Letture estive: ciò che nessuno mai vi dirà sul leggere in spiaggia.

LETTURE ESTIVE:

ciò che nessuno mai vi dirà sul leggere in spiaggia e su altre cattive abitudini

L’estate, si dice, è la migliore stagione per leggere. Si ha più tempo libero e siccome il tempo libero non può restare libero e bisogna pure occuparlo in qualche modo, ecco che si legge di più. In città: prima, durante e dopo il riposino pomeridiano; al mare: sdraiati sul lettino (o allettati sulla sdraio), quando non si sa cosa fare s’infila sbadatamente una mano nella borsa di tela arancione per prendere quel libro acquistato giusto il giorno prima di partire, insieme alle creme solari e alle ciabatte da mare, nello stesso reparto, con lo sconto del venticinque per cento ma di marca buona, addirittura L’Oréal. Spalmare con cura per evitare scottature. Ora, io dovrei smetterla una volta per sempre di fare dell’ironia su un argomento così serio come quello dei libri, ché ognuno è libero di leggere o meno e se leggere vuole, di leggere ciò che gli pare, aggrada e piace. Per cui non do nessun consiglio di lettura: ne sono pieni giornali, siti internet, rubriche televisive: tutti a parlare di libri e tutti a dar dritte e rovesci, e che fai, non leggi l’ultimo thriller che ha spopolato in America? Solo che nessuno ci dice che in America quel libro l’hanno letto l’inverno precedente e non l’estate, perché un conto è un libro invernale un altro è un libro estivo. Provare per credere. Si prenda un libro tipicamente invernale, non so, Il dottor Zivago – notoriamente un titolo americano contemporaneo – e lo si porti al mare con la famiglia: tutta la neve si scioglierà in meno di mezz’ora rivelando l’artificiosità del meccanismo narrativo. Come un castello di sabbia appunto. Ma perché, piuttosto che leggere, nessuno consiglia a coloro che vanno al mare di fare dei bellissimi castelli di sabbia con i bambini? Fare castelli di sabbia è meglio di leggere, l’importante è avere con sé dei bambini. Coloro che ancora non ce l’hanno, farebbero bene ad affrettarsi a farli ché siamo già a fine luglio e c’è rimasto poco tempo per balneare.

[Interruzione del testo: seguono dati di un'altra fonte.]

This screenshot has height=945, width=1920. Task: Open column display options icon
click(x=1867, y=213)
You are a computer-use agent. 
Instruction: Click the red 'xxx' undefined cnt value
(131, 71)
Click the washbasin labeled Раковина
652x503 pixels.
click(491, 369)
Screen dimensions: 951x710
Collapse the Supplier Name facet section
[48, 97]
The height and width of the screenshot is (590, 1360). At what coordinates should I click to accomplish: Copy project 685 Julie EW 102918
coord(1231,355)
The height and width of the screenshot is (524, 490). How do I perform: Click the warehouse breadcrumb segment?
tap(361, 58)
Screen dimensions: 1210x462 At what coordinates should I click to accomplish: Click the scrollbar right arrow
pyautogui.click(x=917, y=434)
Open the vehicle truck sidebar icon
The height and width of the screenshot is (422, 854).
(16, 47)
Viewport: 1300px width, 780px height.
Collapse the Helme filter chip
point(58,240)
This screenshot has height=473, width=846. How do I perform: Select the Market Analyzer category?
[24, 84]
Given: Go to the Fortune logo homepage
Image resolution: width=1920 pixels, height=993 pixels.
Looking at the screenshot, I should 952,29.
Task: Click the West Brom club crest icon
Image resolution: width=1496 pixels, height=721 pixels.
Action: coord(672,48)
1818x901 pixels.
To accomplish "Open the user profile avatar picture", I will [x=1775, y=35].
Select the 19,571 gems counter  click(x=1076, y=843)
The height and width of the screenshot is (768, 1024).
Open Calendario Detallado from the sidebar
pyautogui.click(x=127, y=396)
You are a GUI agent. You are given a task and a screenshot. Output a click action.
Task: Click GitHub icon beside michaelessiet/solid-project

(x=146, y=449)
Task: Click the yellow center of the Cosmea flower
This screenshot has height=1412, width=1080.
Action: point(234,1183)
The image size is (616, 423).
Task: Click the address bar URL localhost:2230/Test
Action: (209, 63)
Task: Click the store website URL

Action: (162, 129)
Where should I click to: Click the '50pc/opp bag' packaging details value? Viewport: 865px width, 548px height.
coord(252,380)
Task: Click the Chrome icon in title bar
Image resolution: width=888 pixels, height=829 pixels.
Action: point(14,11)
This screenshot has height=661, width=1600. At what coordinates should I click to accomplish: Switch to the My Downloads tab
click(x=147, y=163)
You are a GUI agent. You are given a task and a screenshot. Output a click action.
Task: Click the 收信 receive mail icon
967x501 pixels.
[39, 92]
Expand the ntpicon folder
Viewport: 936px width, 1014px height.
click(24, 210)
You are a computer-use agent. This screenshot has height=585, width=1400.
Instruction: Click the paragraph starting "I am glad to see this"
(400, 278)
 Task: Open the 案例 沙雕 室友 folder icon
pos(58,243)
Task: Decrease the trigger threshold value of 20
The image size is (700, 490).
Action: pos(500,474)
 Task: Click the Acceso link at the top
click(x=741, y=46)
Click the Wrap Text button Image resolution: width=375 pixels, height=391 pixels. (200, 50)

Una volta un amico mi disse che leggere al mare equivale a non leggere il mare e che leggere in città equivale a leggere la città. E leggere in montagna?, gli chiesi. Non lo sapeva. Lui non era mai stato in montagna ma una volta al mare aveva letto un libro di un ragazzo di città che si reca in montagna e che trascorre così tanto tempo a leggere che a un certo punto è sorpreso dalla notte e non sa più tornare indietro. In montagna, concluse il mio amico, bisogna stare attenti e non distrarsi, pena smarrirsi o, ancor peggio, scivolare e cadere in un crepaccio.

Quando leggere non fa bene, insomma, ché nessuno lo ammetterà mai, salvo poi verificarlo di persona: ho visto signore ustionarsi al sole per colpa di certi romanzi. E questo nonostante le suddette creme e protezioni che proteggono fino a una certa esposizione, dopo la quale, è risaputo, anche la carta brucia: a 232,78 °C.